◆ EXCERPTED PASSAGE:
______

You can use the SHOW MODEL command to view the status of the model.

You can see that the model has an accuracy score of .730279 and is in the READY state. Now let’s run a query to do some validation of our own.

Model validation

Run the following SQL query against the validation table, using the function created by our model:

select 
 cast(sum(t1.match)as decimal(7,2)) as predicted_matches
,cast(sum(t1.nonmatch) as decimal(7,2)) as predicted_non_matches
,cast(sum(t1.match + t1.nonmatch) as decimal(7,2))  as total_predictions
,predicted_matches / total_predictions as pct_accuracy
from 
(select 
Elevation, 
   Aspect,  
   Slope,  
   Horizontal_distance_to_hydrology,  
   Vertical_distance_to_hydrology,   
   Horizontal_distance_to_roadways,  
   HIllshade_9am,  
   Hillshade_noon,  
   Hillshade_3pm , 
   Horizontal_Distance_To_Fire_Points,  
   Wilderness_Area1,  
   Wilderness_Area2,   
   Wilderness_Area3,  
   Wilderness_Area4,  
   soil_type1,
   Soil_Type2,
   Soil_Type3, 
   Soil_Type4, 
   Soil_Type5,  
   Soil_Type6, 
   Soil_Type7,  
   Soil_Type8, 
   Soil_Type9, 
   Soil_Type10 , 
   Soil_Type11,  
   Soil_Type12 , 
   Soil_Type13 ,
   Soil_Type14, 
   Soil_Type15, 
   Soil_Type16,  
   Soil_Type17, 
   Soil_Type18,  
   Soil_Type19,  
   Soil_Type20,  
   Soil_Type21,  
   Soil_Type22,  
   Soil_Type23,  
   Soil_Type24, 
   Soil_Type25,  
   Soil_Type26, 
   Soil_Type27,  
   Soil_Type28,  
   Soil_Type29,  
   Soil_Type30,  
   Soil_Type31, 
   Soil_Type32, 
   Soil_Type33,  
   Soil_Type34, 
   Soil_Type36, 
   Soil_Type37,  
   Soil_Type38,  
   Soil_Type39, 
   Soil_Type40,
   Cover_type as actual_cover_type,
   predict_cover_type( Elevation, 
   Aspect,  
   Slope,  
   Horizontal_distance_to_hydrology,  
   Vertical_distance_to_hydrology,   
   Horizontal_distance_to_roadways,  
   HIllshade_9am,  
   Hillshade_noon,  
   Hillshade_3pm , 
   Horizontal_Distance_To_Fire_Points,  
   Wilderness_Area1,  
   Wilderness_Area2,   
   Wilderness_Area3,  
   Wilderness_Area4,  
   soil_type1,
   Soil_Type2,
   Soil_Type3, 
   Soil_Type4, 
   Soil_Type5,  
   Soil_Type6, 
   Soil_Type7,  
   Soil_Type8, 
   Soil_Type9, 
   Soil_Type10 , 
   Soil_Type11,  
   Soil_Type12 , 
   Soil_Type13 ,
   Soil_Type14, 
   Soil_Type15, 
   Soil_Type16,  
   Soil_Type17, 
   Soil_Type18,  
   Soil_Type19,  
   Soil_Type20,  
   Soil_Type21,  
   Soil_Type22,  
   Soil_Type23,  
   Soil_Type24, 
   Soil_Type25,  
   Soil_Type26, 
   Soil_Type27,  
   Soil_Type28,  
   Soil_Type29,  
   Soil_Type30,  
   Soil_Type31, 
   Soil_Type32, 
   Soil_Type33,  
   Soil_Type34, 
   Soil_Type36, 
   Soil_Type37,  
   Soil_Type38,  
   Soil_Type39, 
   Soil_Type40) as predicted_cover_type,
case when actual_cover_type = predicted_cover_type then 1
      else 0 end as match,
  case when actual_cover_type <>  predicted_cover_type then 1
    else 0 end as nonmatch

from public.covertype_validation
) t1;

You can see that our accuracy is very close to our score from the SHOW MODEL output.

______

◆ DATA SECTION:
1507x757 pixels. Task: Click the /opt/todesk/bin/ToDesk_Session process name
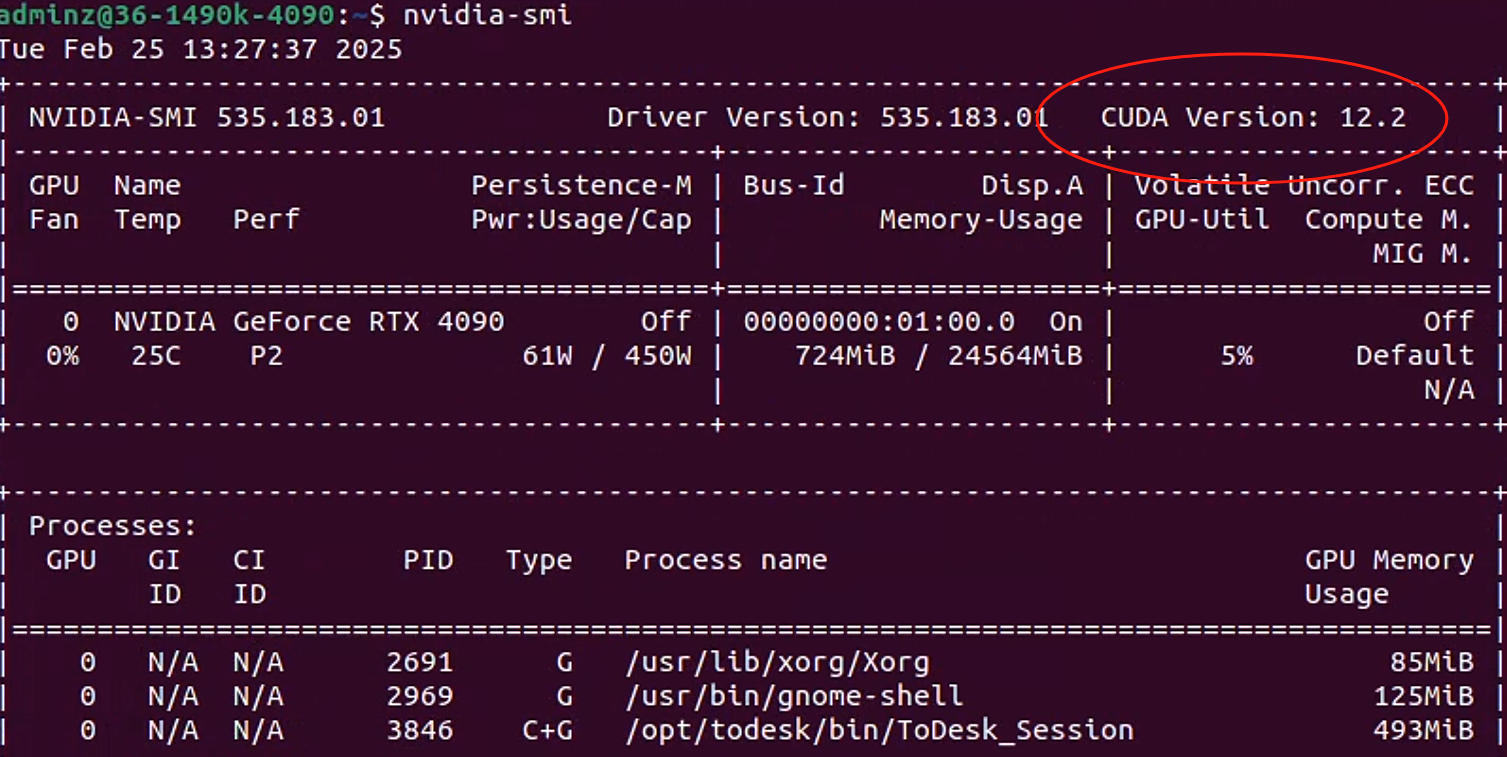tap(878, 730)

______

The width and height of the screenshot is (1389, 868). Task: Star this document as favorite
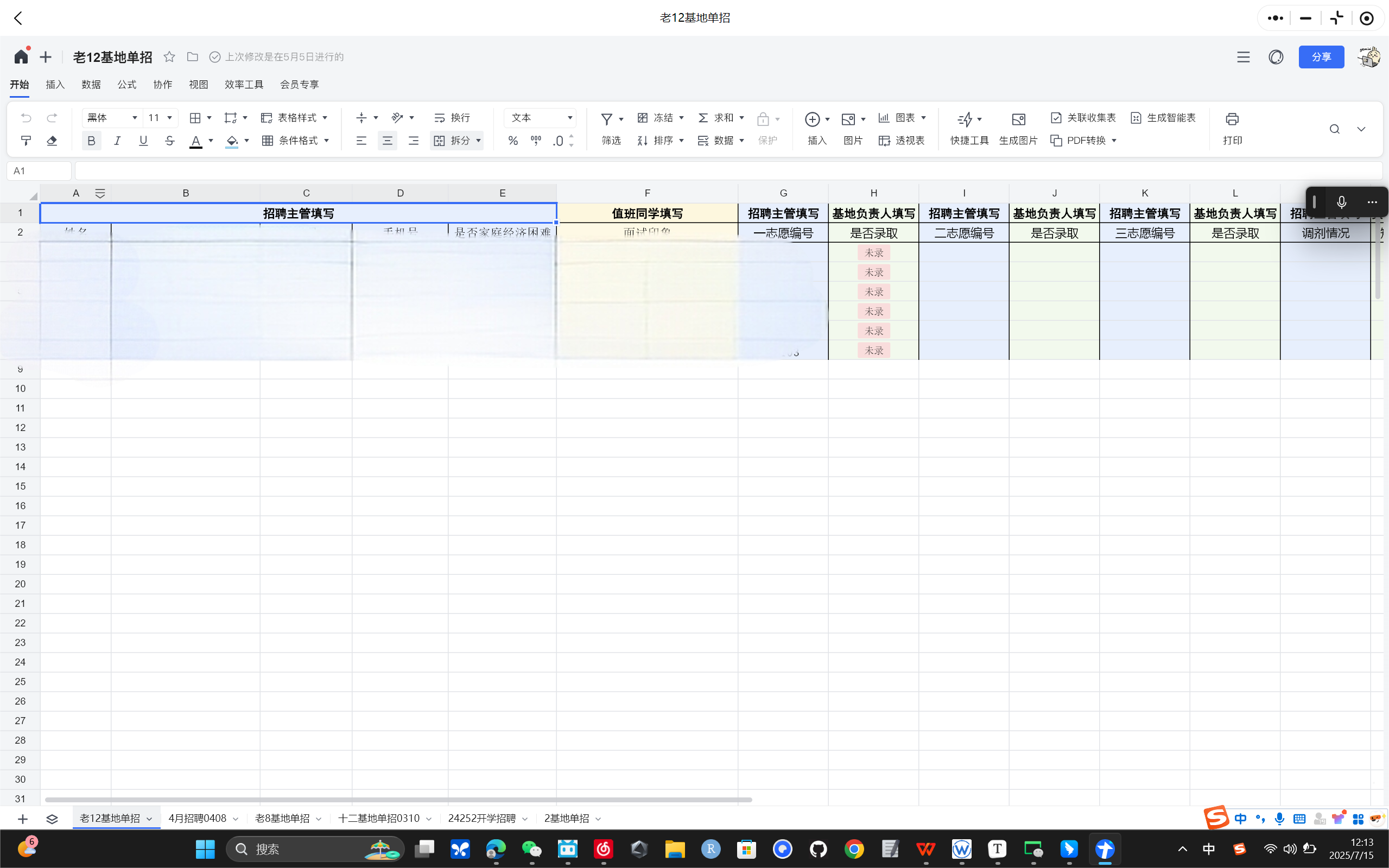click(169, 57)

______

◆ GIVEN TASK:
Copy the excerpted passage from "You can use" to "of our own.", renaming "READY" to "ACTIVE" along the way. The records are separate material and have nothing to do with the excerpted passage.

◆ EXPECTED ANSWER:
You can use the SHOW MODEL command to view the status of the model.

You can see that the model has an accuracy score of .730279 and is in the ACTIVE state. Now let’s run a query to do some validation of our own.